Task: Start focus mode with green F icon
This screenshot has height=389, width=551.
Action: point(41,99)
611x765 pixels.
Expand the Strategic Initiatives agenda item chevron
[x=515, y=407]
-*-
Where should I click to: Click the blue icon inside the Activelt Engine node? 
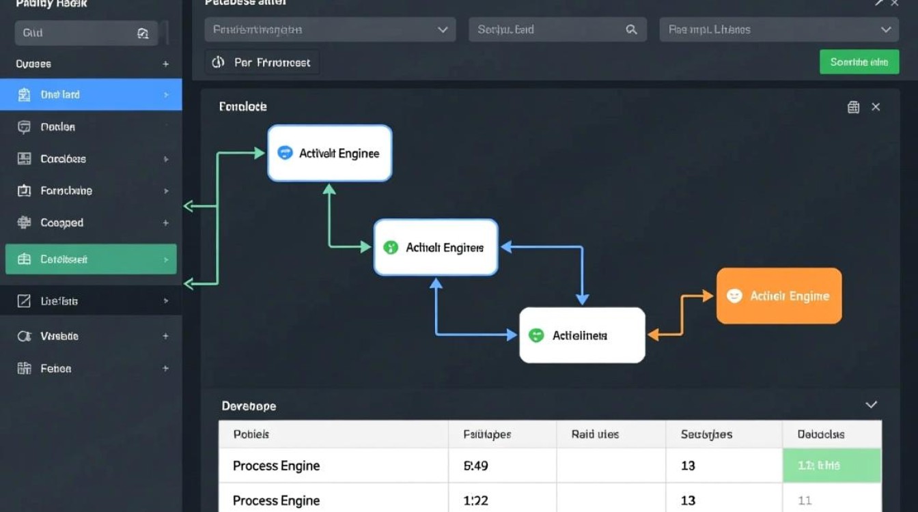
-*-
* WHAT IS EXPECTED:
Pick out every line in the rows above that contains the string "icon". Only matches with the same uppercase and lowercase letters count.

* RESULT OF THIS EXERCISE:
Task: Start focus mode with green F icon
Where should I click to: Click the blue icon inside the Activelt Engine node? 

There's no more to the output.